■ **Source data**:

-- Opening Marker --

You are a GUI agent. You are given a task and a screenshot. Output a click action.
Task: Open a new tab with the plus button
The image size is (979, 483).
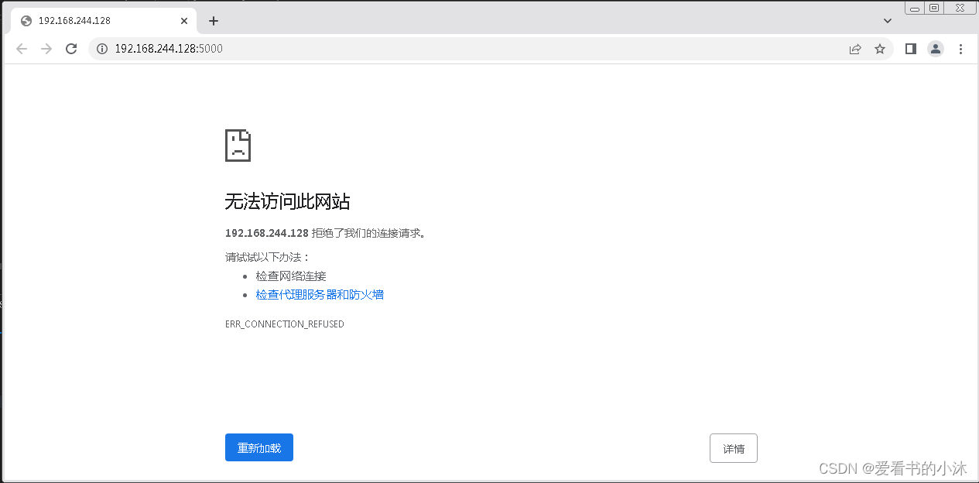pyautogui.click(x=214, y=21)
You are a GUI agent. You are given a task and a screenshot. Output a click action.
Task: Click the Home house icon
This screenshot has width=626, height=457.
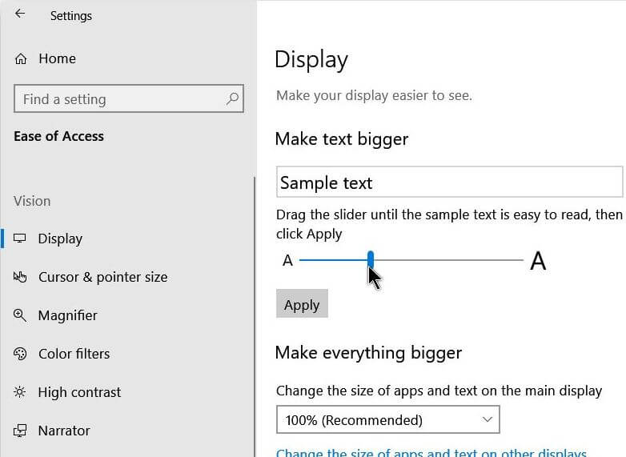click(x=21, y=59)
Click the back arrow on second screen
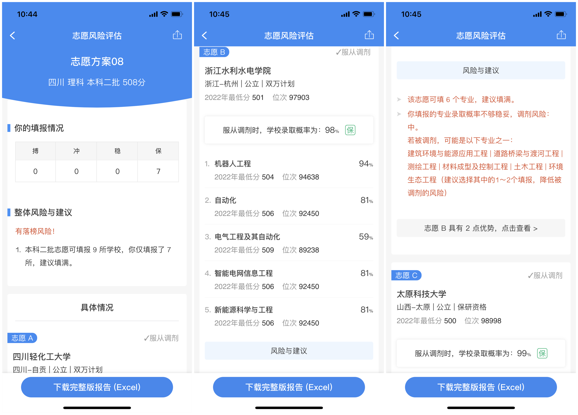The width and height of the screenshot is (578, 415). [205, 35]
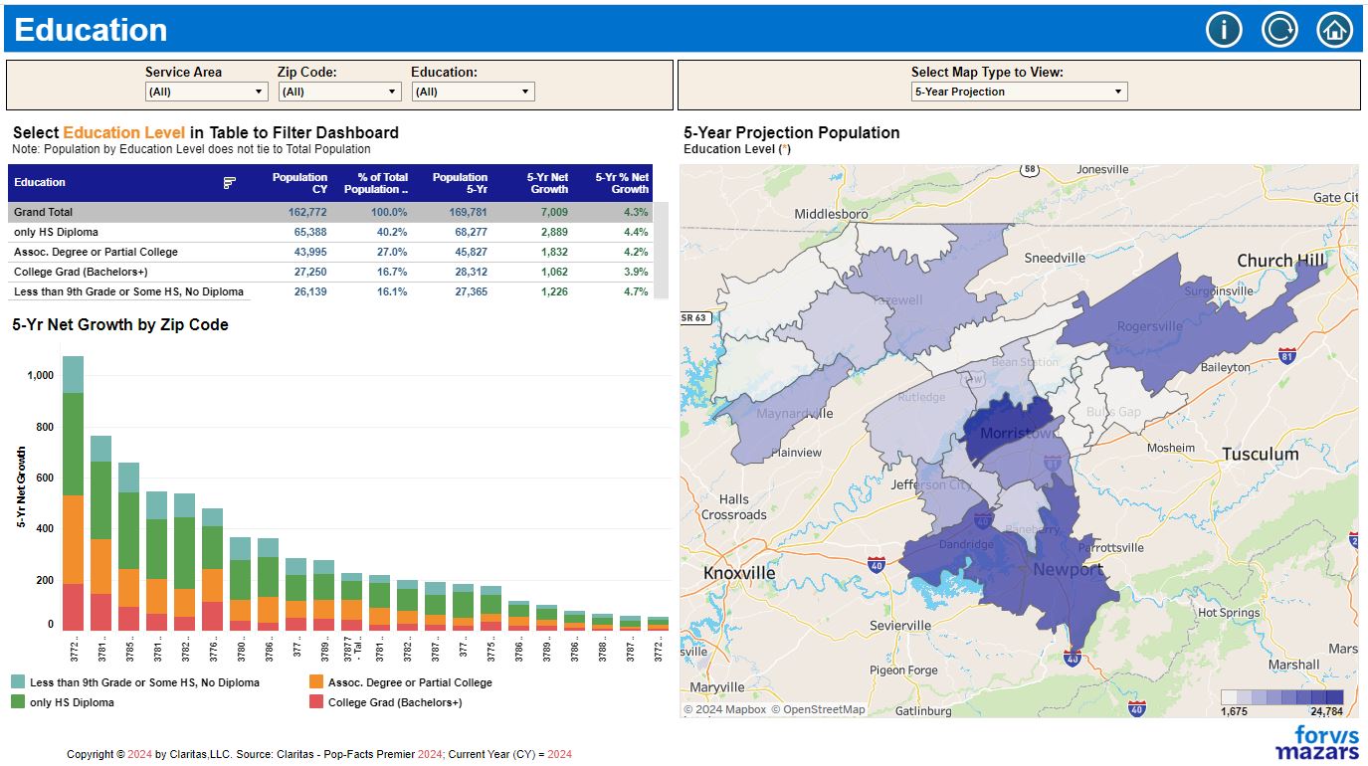Click the 5-Yr % Net Growth column header

click(x=622, y=183)
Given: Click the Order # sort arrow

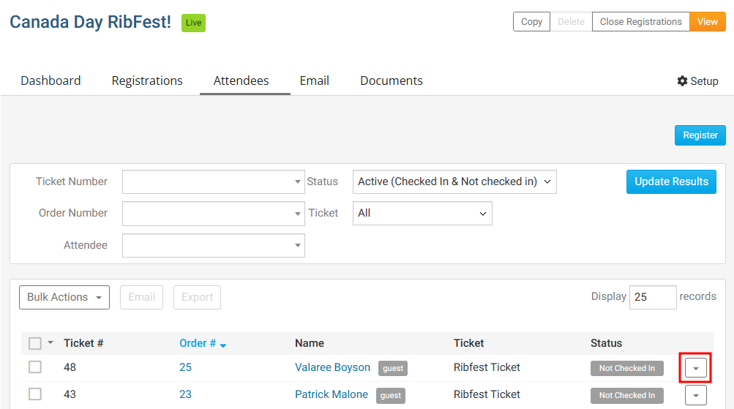Looking at the screenshot, I should (223, 345).
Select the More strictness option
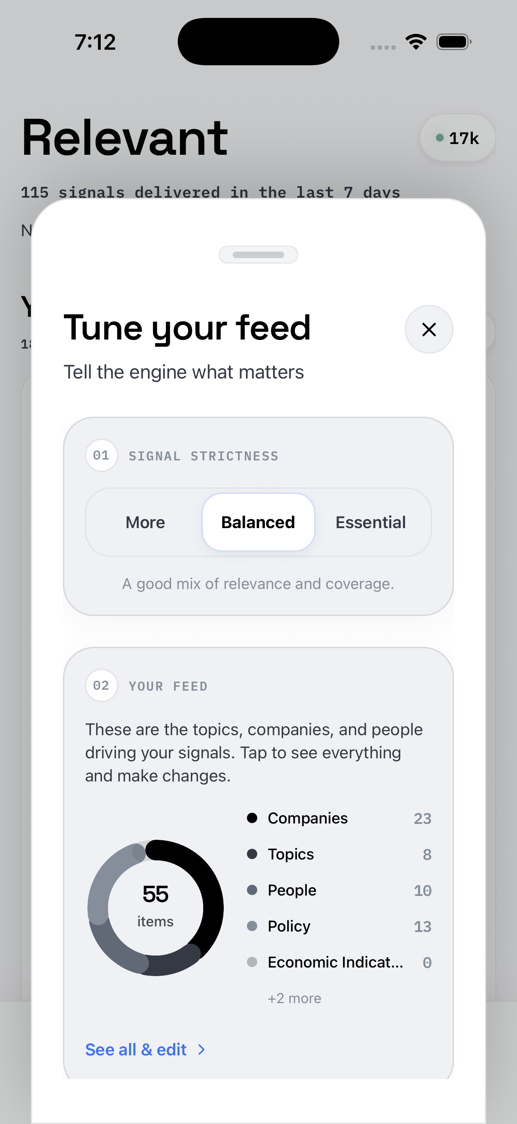Screen dimensions: 517x1124 pyautogui.click(x=145, y=521)
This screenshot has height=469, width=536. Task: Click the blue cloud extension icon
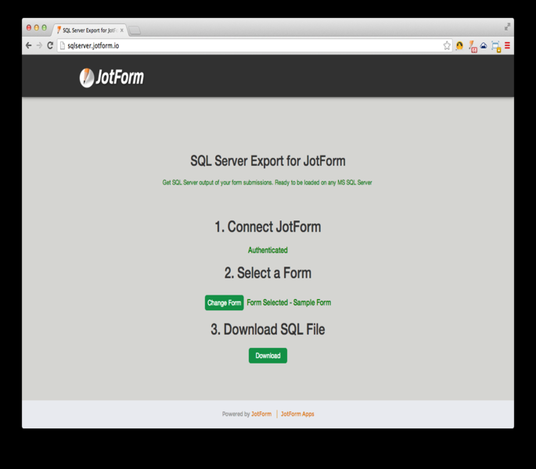tap(484, 46)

-- Closing Marker --

■ **Task instructions**:
Would you please repeat each record exactly? Leave the pictures out.

■ **Response**:
You are a GUI agent. You are given a task and a screenshot. Output a click action.
Task: Open a new tab with the plus button
The image size is (979, 483).
pyautogui.click(x=214, y=21)
You are a GUI agent. You are given a task and a screenshot. Output a click action.
Task: Click the Home house icon
This screenshot has width=626, height=457.
click(x=21, y=59)
Click the back arrow on second screen
The width and height of the screenshot is (578, 415). [205, 35]
Click the 5-Yr % Net Growth column header

click(x=622, y=183)
Given: Click the Order # sort arrow

Looking at the screenshot, I should (223, 345).
Select the More strictness option
Screen dimensions: 517x1124 pyautogui.click(x=145, y=521)
This screenshot has height=469, width=536. Task: Click the blue cloud extension icon
tap(484, 46)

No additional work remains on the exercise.